Text block:
** Begin **

Early on Ash Wednesday morning, I found myself in a restaurant, waiting for a friend I was meeting for breakfast, when I happened to overhear this conversation: three men were sitting in the booth next to me when a fourth man joined them. As he sat down, the others greeted him and then began to tease him, saying, “Hey! You’ve got a smudge over your eye!” And “What’s the matter – you get up too late to take a shower?” And “Don’t tell me you’ve been out working already this morning!”

Soon, though, the talk turned, and one of the men quietly said, “No, I know what that is … it’s the sign of the cross, the ashes on your forehead. I went home and washed mine off before coming down here to breakfast.”

When you think about it, isn’t that the problem with Lent? We all have to decide what we will do with the cross. We have to decide whether we will wash it off – wipe it away – or wear it, in more ways than one!

And Jesus only makes matters worse for us this morning, with all his talk about suffering and death. Jesus seems to be suggesting that we all need to figure out what to do with the cross, because there is no escaping it, if we want to follow him.

So we can understand Peter’s confusion this morning. We understand feeling that the cross is a rather risky proposition to embrace. And starting the Gospel lesson with verse 31 is a bit jarring, because we are beginning in the middle of a story. There was a woman in the first church I served who used to do that all the time. She would come up to me and tell me the most outrageous things, or share some deeply felt emotions. And I would not have a clue what she was talking about until I could squeeze in edgewise, “Polly, slow down … start at the beginning, please!”

** End **

Word and element pointing entries
** Begin **

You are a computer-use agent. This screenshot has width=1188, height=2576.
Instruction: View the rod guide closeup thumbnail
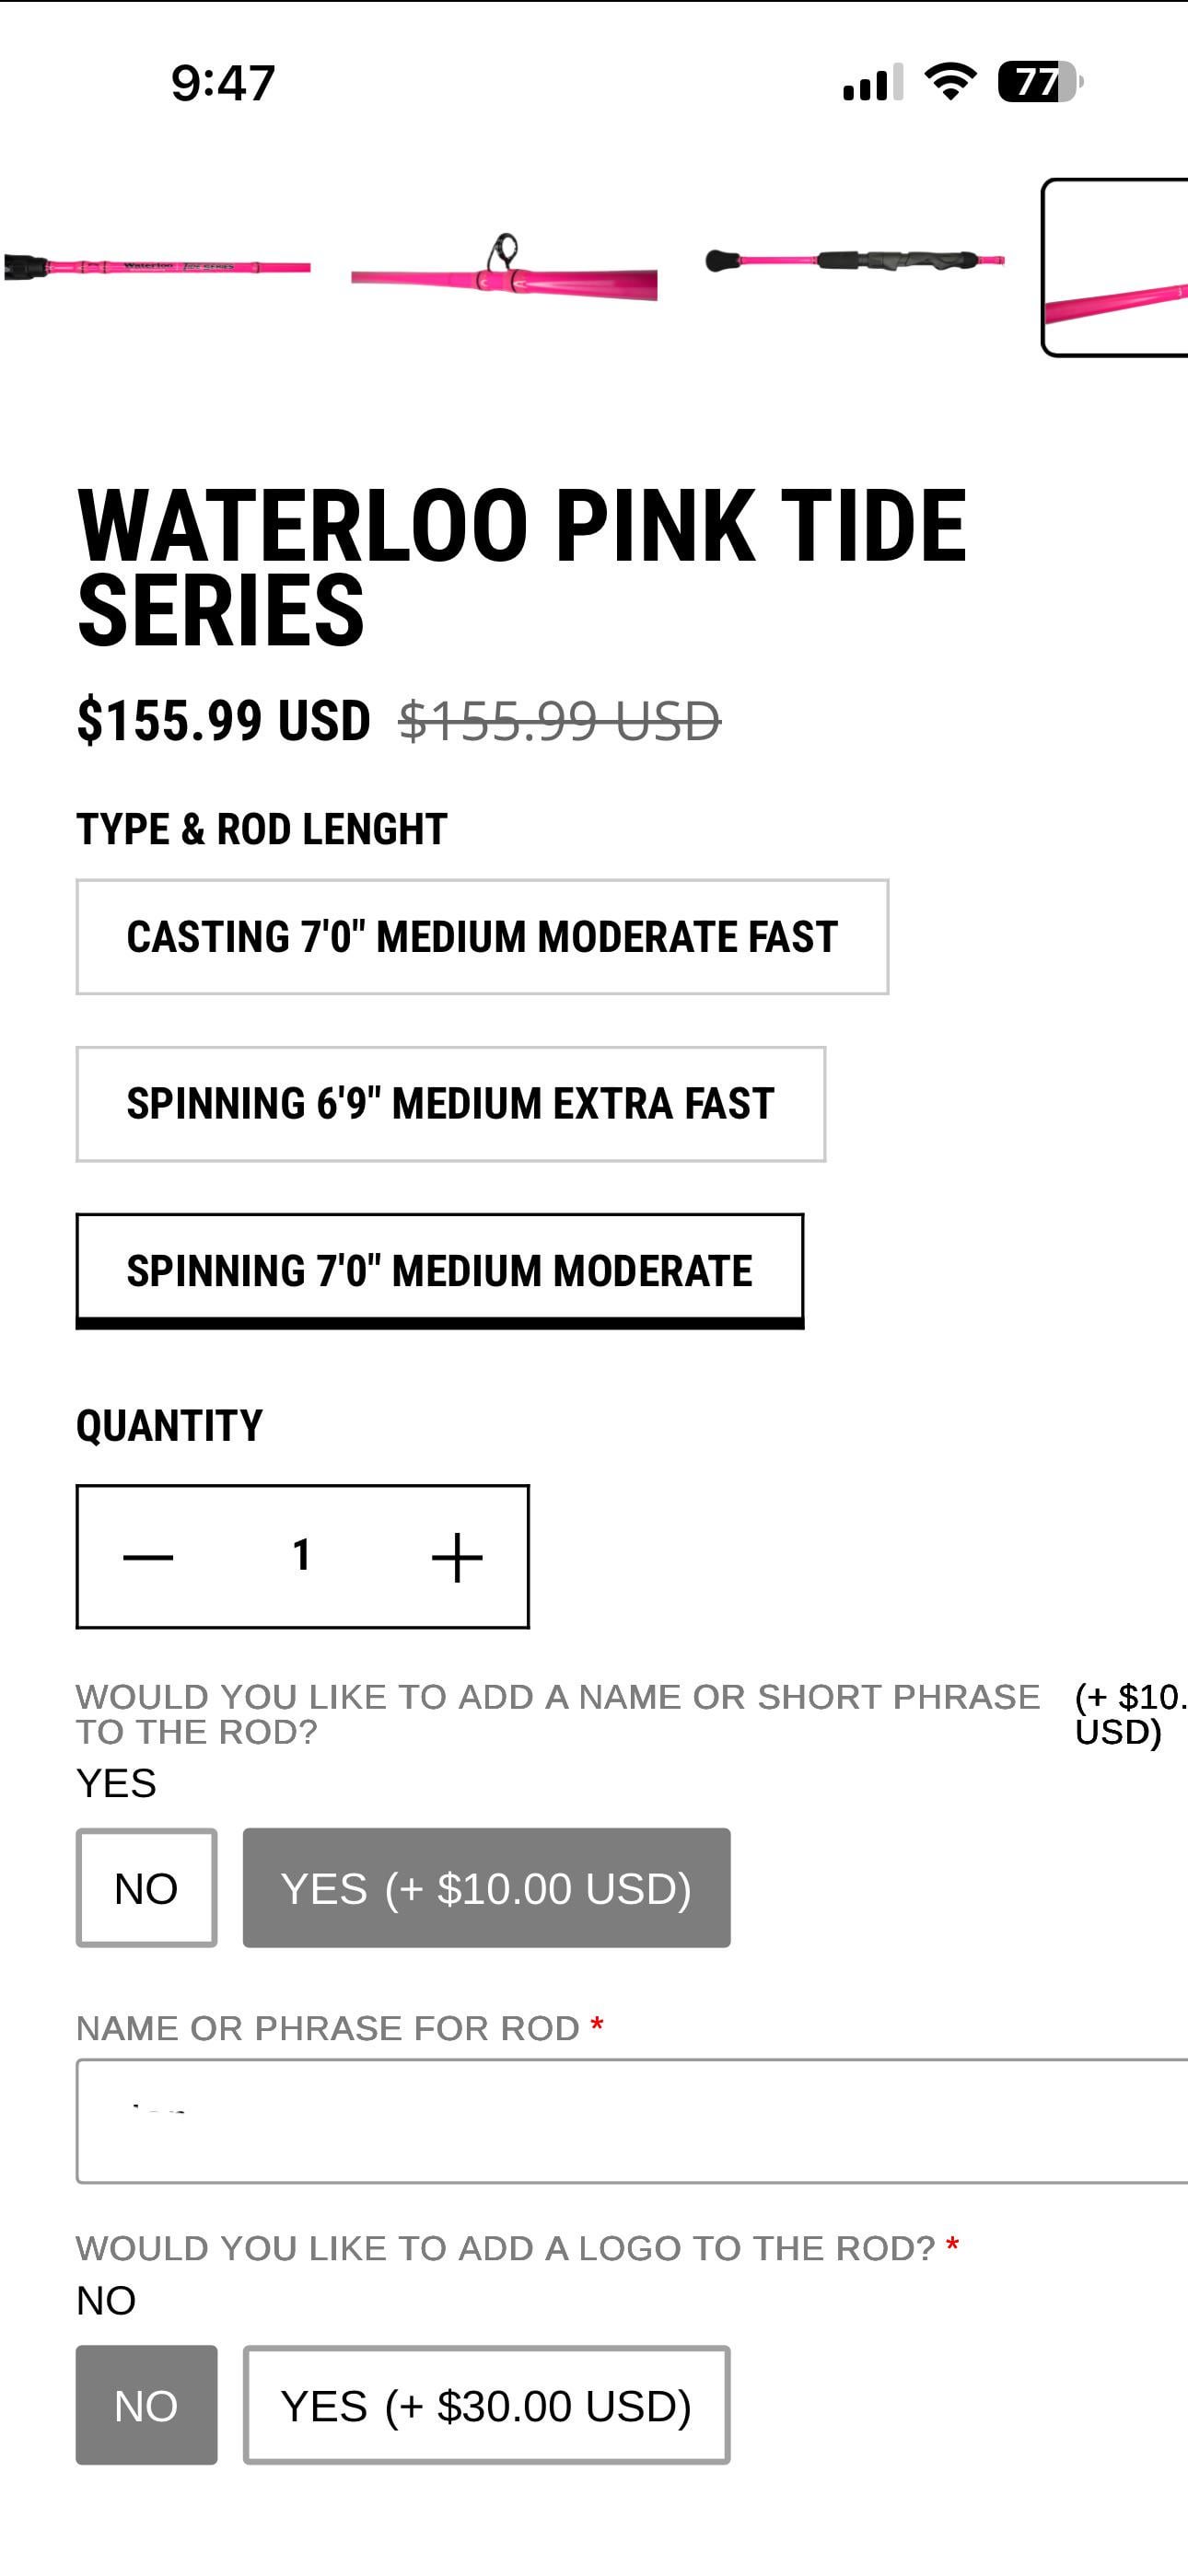tap(504, 267)
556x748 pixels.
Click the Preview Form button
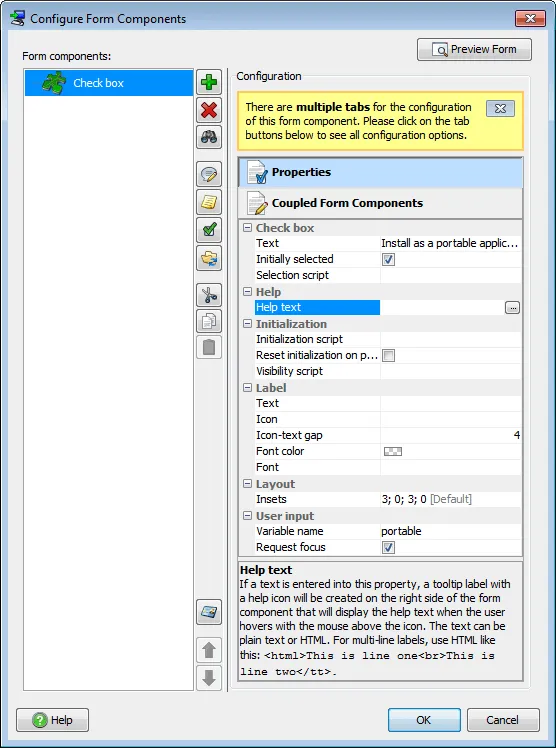[474, 50]
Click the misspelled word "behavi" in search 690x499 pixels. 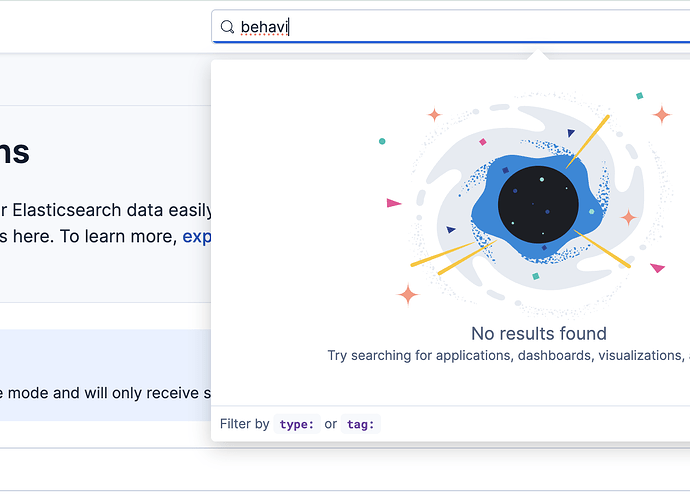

** End **

Job: Copy out the full sermon passage about the ashes and the cross, word for word.

Full response:
Early on Ash Wednesday morning, I found myself in a restaurant, waiting for a friend I was meeting for breakfast, when I happened to overhear this conversation: three men were sitting in the booth next to me when a fourth man joined them. As he sat down, the others greeted him and then began to tease him, saying, “Hey! You’ve got a smudge over your eye!” And “What’s the matter – you get up too late to take a shower?” And “Don’t tell me you’ve been out working already this morning!”

Soon, though, the talk turned, and one of the men quietly said, “No, I know what that is … it’s the sign of the cross, the ashes on your forehead. I went home and washed mine off before coming down here to breakfast.”

When you think about it, isn’t that the problem with Lent? We all have to decide what we will do with the cross. We have to decide whether we will wash it off – wipe it away – or wear it, in more ways than one!

And Jesus only makes matters worse for us this morning, with all his talk about suffering and death. Jesus seems to be suggesting that we all need to figure out what to do with the cross, because there is no escaping it, if we want to follow him.

So we can understand Peter’s confusion this morning. We understand feeling that the cross is a rather risky proposition to embrace. And starting the Gospel lesson with verse 31 is a bit jarring, because we are beginning in the middle of a story. There was a woman in the first church I served who used to do that all the time. She would come up to me and tell me the most outrageous things, or share some deeply felt emotions. And I would not have a clue what she was talking about until I could squeeze in edgewise, “Polly, slow down … start at the beginning, please!”